El sanador de almas

13 enero, 2018 por mycoach

Jonás era un hombre de mediana edad que recorría los caminos del condado en su carro laboratorio donde elaboraba remedios caseros para los dolores de muelas, de estómago, de hígado o cualquier otro mal que pudiera tener el paciente.

Un día Jonás llegó a un pueblecito de no más de doscientos habitantes.  Entró con su carro por la puerta principal y se dirigió al centro de la plaza, donde paró su carro y comenzó a desmontar los tablones que protegían los laterales del carro para hacer con ellos un pequeño escenario que le daba una cierta altura sobre las personas que caminaban a su lado y que, poco a poco, se empezaban a concentrar a su alrededor.

Una vez hubo terminado el escenario, sacó un par de botellas con elixir de diferentes colores y los puso sobre una pequeña banqueta que hacía las veces de expositor para que los curiosos pudieran ver los productos que tenía.

Ya tenía más de veinte personas a su alrededor cuando comenzó a hablar Jonás a su público.  Inició su exposición diciendo quién era y por qué estaba allí.  Una vez dicho eso, les explicó cómo iba a hacer todo lo anterior y qué iba a utilizar para hacerlo: sus elixires.

La gente estaba entusiasmada con la presentación que había hecho.  De hecho, todavía no había terminado su discurso cuando algunos de los asistentes ya estaban levantando la mano para llevarse alguna de esas botellas de colores chillones que tenía sobre la banqueta.  La mercancía se le escapaba de las manos.  Nunca había tenido un público tan receptivo.

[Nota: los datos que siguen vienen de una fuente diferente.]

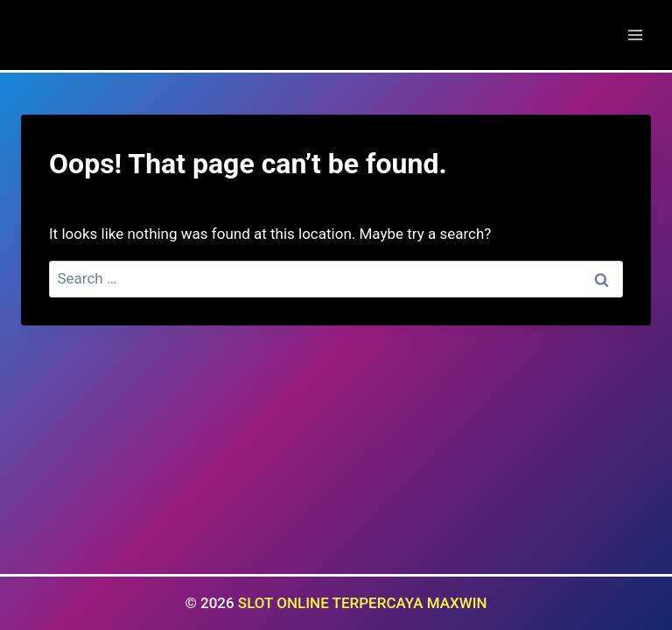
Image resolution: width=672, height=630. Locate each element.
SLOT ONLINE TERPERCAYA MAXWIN (362, 603)
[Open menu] (634, 34)
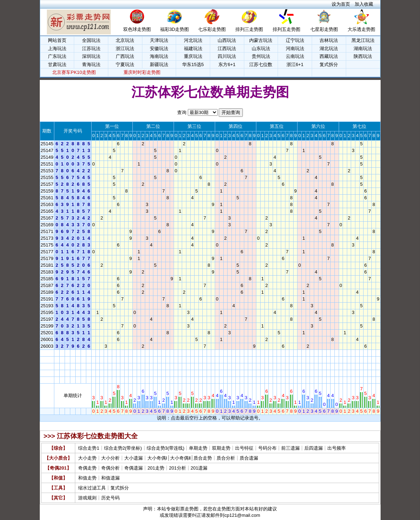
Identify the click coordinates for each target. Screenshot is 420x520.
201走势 (156, 468)
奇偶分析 (110, 468)
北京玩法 (125, 40)
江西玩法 (227, 48)
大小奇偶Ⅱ (180, 458)
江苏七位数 (261, 64)
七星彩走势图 (324, 29)
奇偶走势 (87, 468)
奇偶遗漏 (133, 468)
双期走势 (221, 448)
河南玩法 (295, 48)
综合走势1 (88, 448)
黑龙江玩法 (363, 40)
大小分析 (110, 458)
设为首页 (341, 4)
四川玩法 (227, 56)
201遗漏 (199, 468)
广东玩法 (57, 56)
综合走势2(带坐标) (123, 448)
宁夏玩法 (125, 64)
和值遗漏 (110, 478)
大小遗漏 (133, 458)
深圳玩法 (91, 56)
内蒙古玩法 (261, 40)
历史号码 (110, 498)
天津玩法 (159, 40)
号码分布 (267, 448)
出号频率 (337, 448)
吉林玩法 (329, 40)
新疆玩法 (159, 64)
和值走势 (87, 478)
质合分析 (226, 458)
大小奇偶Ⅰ (157, 458)
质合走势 (203, 458)
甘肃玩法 (57, 64)
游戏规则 (87, 498)
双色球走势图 (137, 29)
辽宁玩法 (295, 40)
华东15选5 (193, 64)
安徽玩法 (159, 48)
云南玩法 (295, 56)
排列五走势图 (287, 29)
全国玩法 (91, 40)
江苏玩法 (91, 48)
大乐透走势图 (361, 29)
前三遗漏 (290, 448)
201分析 (178, 468)
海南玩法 (159, 56)
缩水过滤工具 (92, 488)
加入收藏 (364, 4)
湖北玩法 (329, 48)
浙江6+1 (295, 64)
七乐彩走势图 (212, 29)
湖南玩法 (363, 48)
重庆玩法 (193, 56)
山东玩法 (261, 48)
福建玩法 (193, 48)
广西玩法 (125, 56)
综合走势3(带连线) (165, 448)
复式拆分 (329, 64)
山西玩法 (227, 40)
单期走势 (198, 448)
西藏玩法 (329, 56)
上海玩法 (57, 48)
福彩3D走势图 (175, 29)
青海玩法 (91, 64)
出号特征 (244, 448)
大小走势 (87, 458)
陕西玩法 (363, 56)
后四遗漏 (313, 448)
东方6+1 (227, 64)
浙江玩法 (125, 48)
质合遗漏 (249, 458)
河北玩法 (193, 40)
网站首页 (57, 40)
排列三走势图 (249, 29)
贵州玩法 (261, 56)
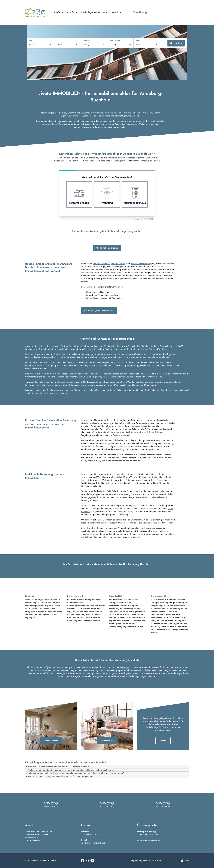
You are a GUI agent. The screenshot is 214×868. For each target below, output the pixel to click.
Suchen (176, 43)
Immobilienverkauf (101, 264)
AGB (158, 861)
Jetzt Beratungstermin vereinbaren (99, 310)
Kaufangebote (107, 741)
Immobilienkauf (118, 264)
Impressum (136, 861)
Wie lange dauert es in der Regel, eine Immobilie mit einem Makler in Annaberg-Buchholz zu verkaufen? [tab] (74, 773)
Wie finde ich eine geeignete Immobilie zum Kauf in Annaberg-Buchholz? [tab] (60, 776)
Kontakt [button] (116, 12)
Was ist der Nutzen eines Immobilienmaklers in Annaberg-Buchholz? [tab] (58, 767)
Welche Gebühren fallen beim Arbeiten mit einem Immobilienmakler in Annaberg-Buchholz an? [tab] (70, 770)
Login (185, 861)
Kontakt (163, 741)
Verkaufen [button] (71, 12)
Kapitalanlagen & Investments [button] (95, 12)
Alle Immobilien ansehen (107, 248)
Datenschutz (148, 861)
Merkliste (140, 12)
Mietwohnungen (51, 741)
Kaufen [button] (59, 12)
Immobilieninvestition (140, 264)
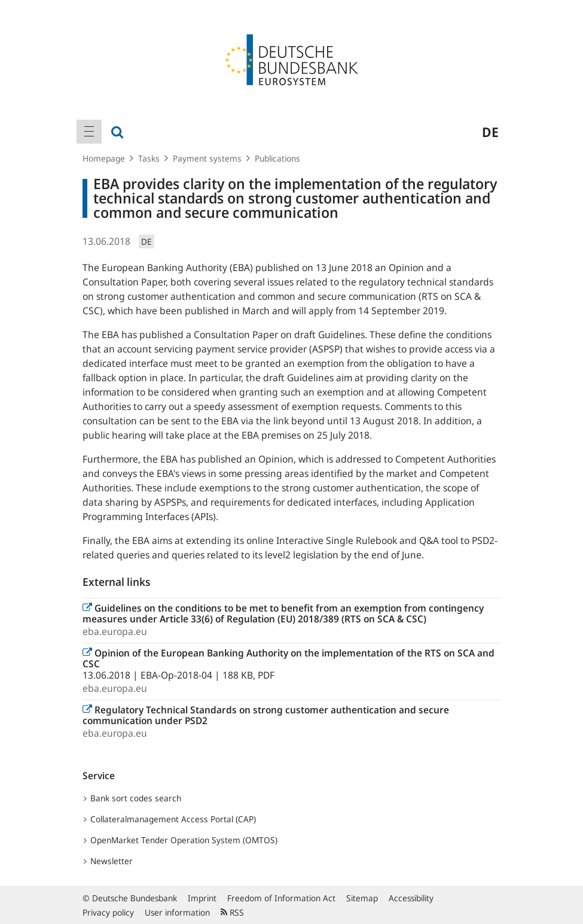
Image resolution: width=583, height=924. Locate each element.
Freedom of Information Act (281, 898)
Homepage (103, 158)
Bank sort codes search (132, 798)
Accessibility (411, 898)
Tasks (149, 158)
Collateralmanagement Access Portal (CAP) (170, 819)
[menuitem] (89, 132)
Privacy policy (108, 912)
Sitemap (362, 898)
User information (177, 912)
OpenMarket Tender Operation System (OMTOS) (181, 840)
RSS (232, 912)
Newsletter (108, 861)
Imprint (202, 898)
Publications (277, 158)
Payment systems (207, 158)
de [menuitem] (490, 132)
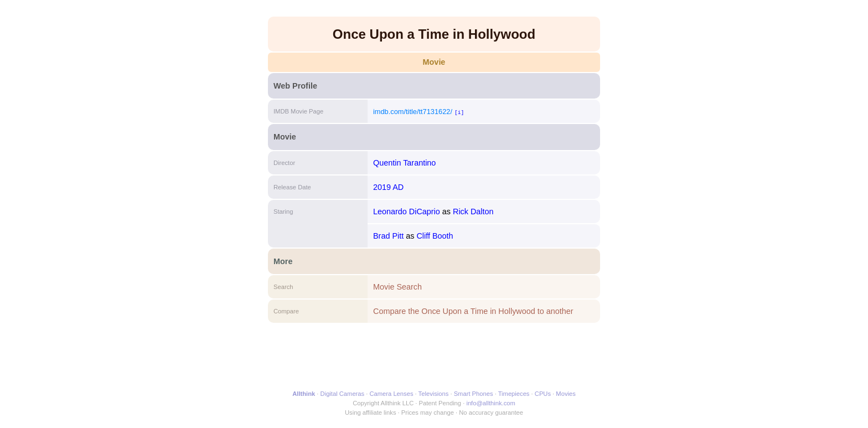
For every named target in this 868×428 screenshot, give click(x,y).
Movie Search (397, 287)
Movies (565, 394)
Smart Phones (473, 394)
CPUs (542, 394)
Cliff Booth (435, 236)
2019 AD (388, 187)
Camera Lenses (391, 394)
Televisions (433, 394)
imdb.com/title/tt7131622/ (412, 111)
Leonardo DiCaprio (406, 212)
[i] (459, 112)
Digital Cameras (343, 394)
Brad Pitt (388, 236)
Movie (434, 62)
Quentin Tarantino (404, 163)
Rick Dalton (473, 212)
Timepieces (514, 394)
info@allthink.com (490, 403)
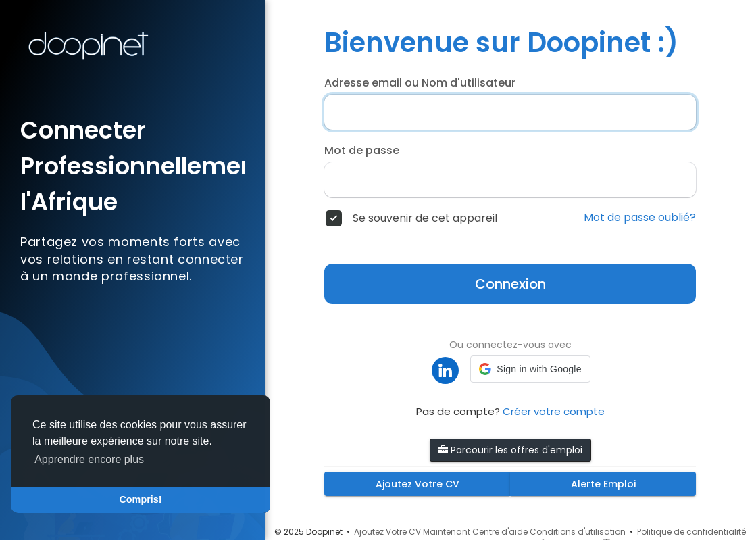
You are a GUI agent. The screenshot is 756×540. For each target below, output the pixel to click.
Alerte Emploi (603, 484)
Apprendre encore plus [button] (89, 459)
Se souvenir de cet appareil (425, 218)
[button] (530, 369)
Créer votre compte (553, 411)
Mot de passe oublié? (640, 218)
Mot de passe (361, 151)
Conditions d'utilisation (578, 531)
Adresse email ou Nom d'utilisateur (420, 83)
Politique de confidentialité (691, 531)
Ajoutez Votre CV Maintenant (412, 531)
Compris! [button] (140, 499)
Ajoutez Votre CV (418, 484)
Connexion (510, 284)
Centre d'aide (500, 531)
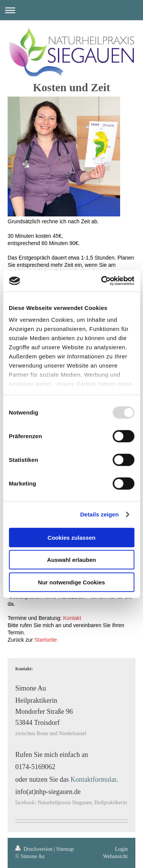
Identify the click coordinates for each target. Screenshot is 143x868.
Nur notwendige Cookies (72, 582)
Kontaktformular (93, 779)
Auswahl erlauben (71, 560)
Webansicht (115, 856)
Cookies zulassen (72, 537)
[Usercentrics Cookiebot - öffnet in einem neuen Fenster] (102, 281)
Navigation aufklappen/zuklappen (71, 10)
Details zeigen (99, 514)
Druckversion (34, 849)
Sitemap (65, 849)
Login (121, 849)
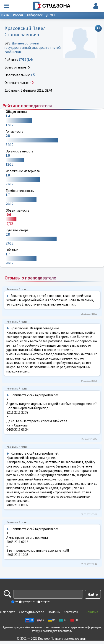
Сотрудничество (31, 612)
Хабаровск (35, 15)
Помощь (54, 612)
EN (40, 620)
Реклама (92, 612)
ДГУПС (51, 15)
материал (45, 602)
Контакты (71, 612)
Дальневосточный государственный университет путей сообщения (33, 48)
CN (74, 620)
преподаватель (29, 602)
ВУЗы (5, 15)
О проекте (8, 612)
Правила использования (68, 638)
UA (52, 620)
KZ (63, 620)
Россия (18, 15)
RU (29, 620)
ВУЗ (16, 602)
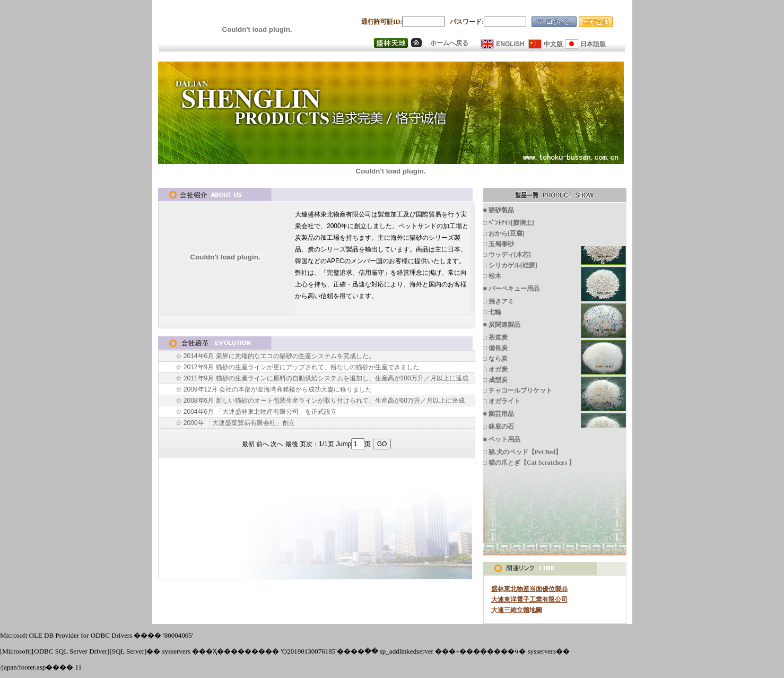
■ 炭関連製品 (502, 325)
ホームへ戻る (449, 43)
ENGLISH (510, 44)
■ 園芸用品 (499, 414)
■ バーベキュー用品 (511, 289)
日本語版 (593, 44)
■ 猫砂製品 (499, 210)
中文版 (553, 44)
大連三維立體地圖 (517, 610)
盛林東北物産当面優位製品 (529, 589)
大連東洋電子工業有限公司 (529, 599)
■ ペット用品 (502, 439)
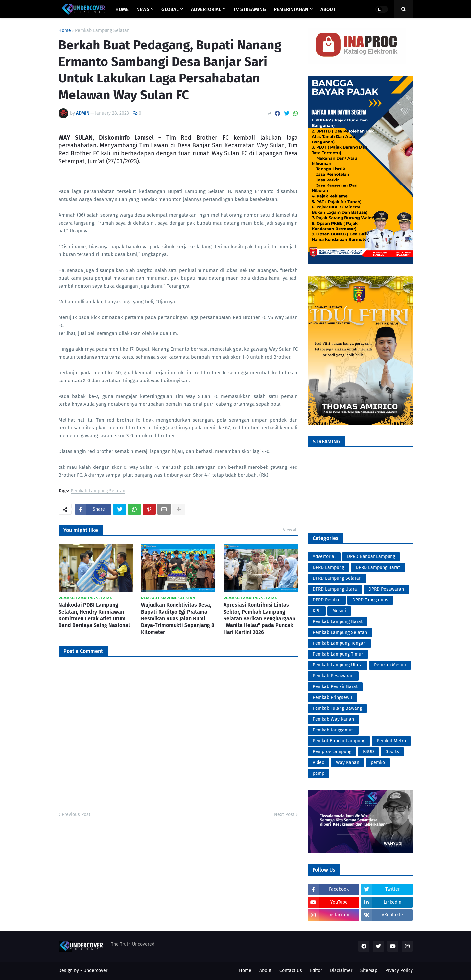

Una vez se fue el último cliente, y mientras recogía y ordenaba un poco las cajas que había dejado amontonadas en una esquina, se acercó una mujer a la carreta y saludo.  Jonás levantó la mirada y respondió con otro saludo al tiempo que paraba de hacer lo que estaba haciendo y prestaba atención a aquella mujer.

La mujer comenzó a explicarle que se encontraba allí porque su hijo llevaba en cama varios días y no se encontraba en condiciones de acercarse a la plaza, por lo que le pidió a Jonás si podría coger alguno de sus brebajes y acercarse a su casa para ver qué es lo que tenía su hijo.  Jonás aceptó.

Al entrar por la puerta de aquella cabaña Jonás pudo ver que el joven estaba postrado en un catre al fondo de la estancia, junto a una pequeña ventana por la que entraba la luz.  Sus hermanos pequeños, que correteaban por la habitación, pararon en seco al ver que entraba la madre, corriendo hacia ella para darla un fuerte abrazo de bienvenida.

Jonás se acercó al joven y lo miró durante unos segundos.  Le preguntó qué le pasaba, qué le dolía, dónde le molestaba, etc. Mientras el chico iba respondiendo a sus preguntas, Jonás le cogía de un brazo, del otro, lo ponía erguido en la cama y le daba pequeños golpecitos en la espalda intentando ver cuál podía ser la causa de sus males.

Después de varios minutos analizando a aquella persona, Jonás concluyó diciendo que tendría que tomar una de sus pócimas durante algo más de una semana, por lo que sacó dos botellas de su bolsa y las puso sobre la mesita que se encontraba a un lado.

La madre puso cara de preocupación, y le dijo a Jonás que no tenían dinero para pagar aquella medicación, ante lo cual Jonás sólo pudo responder que no importaba, que le pagaría con cualquier otra cosa si su hijo mejoraba.  Él se volvería a pasar por el pueblo en una semana para ver el cambio.

Pasó una semana, y Jonás volvió a aparecer en la puerta de aquel pueblo.  Sin embargo, esta vez no montó el escenario como la última vez, sino que fue directamente a la casa donde había dejado a aquel joven enfermo hacía una semana.  Llamó a la puerta.

La puerta se abrió, pero tras ella no había nadie.  A los dos segundos apareció una cabecita de detrás de la puerta que le sonrió mientras desde el fondo de la estancia se oía la voz de la madre que decía que pasara.  Entró y cruzó la habitación hasta el catre donde todavía seguía postrado aquel joven.  La madre, sentada en la cama, levantó la mirada y dijo: “No hay mejoría”.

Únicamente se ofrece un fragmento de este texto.